‘Multiple people’ face charges over star’s drug death
MULTIPLE people could be charged in connection to Friends star Matthew Perry’s death, it was revealed yesterday.
A joint probe by the Los Angeles Police Department, the US Postal Service and the Drug Enforcement Administration has found several individuals linked to substances supplied to the actor, it was said.
Charges are expected to be filed imminently.
The actor, 54, took delivery of ketamine and possibly other drugs in the days before his death on October 28 last year, it was said.
Matthew, who was found in a hot tub at his home in the Pacific Palisades neighbourhood of Los Angeles, also received narcotics from associates he met online, it was claimed.
Initial reports indicated he had drowned, but a toxicology report confirmed he died from acute effects of ketamine. His manner of death was ruled accidental.
Drowning, coronary artery disease and buprenorphine effects were also listed as contributing factors. According to his autopsy report, he had 3.54 micrograms per millilitre of ketamine in his bloodstream at the time of his death. Expert Dr Philip Wolfson said the star had levels of the drug in his system not compatible with life.
He added: “He really did himself in. He must have taken a large amount. “You don’t do this and go swimming or go into a pool of any sort.” Matthew, who played Chandler Bing in the hit show Friends, discussed his decadeslong battle with addiction in his 2022 memoir, Friends, Lovers and the Big Terrible Thing.
He revealed in the book that he received ketamine infusions while in a Swiss rehab clinic during the pandemic.
The star wrote: “Ketamine was a very popular street drug in the 1980s.

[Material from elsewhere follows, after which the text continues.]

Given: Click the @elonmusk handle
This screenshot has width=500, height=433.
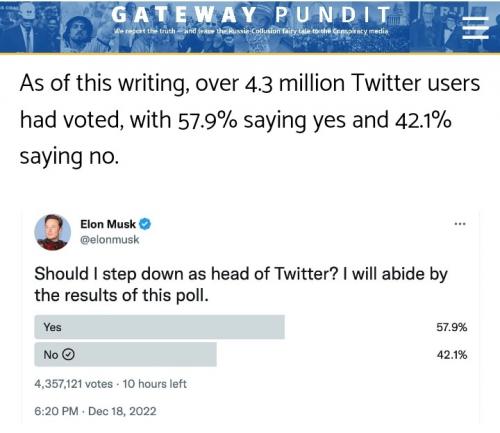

“There is a synthetic form of it now, and it’s used for two reasons – to ease pain and help with depression. Has my name written all over it – they might as well have called it Matty.”
He described the drug as a “giant exhale” and explained he would “disassociate” during his infusions and often felt as if he was “dying”.
He said in the book: “I thought, ‘Oh, this is what happens when you die’. Yet I would continually sign up for this s*** because it was something different, and anything different is good.”
Matthew’s autopsy revealed he received his last ketamine treatment a week and a half before his death.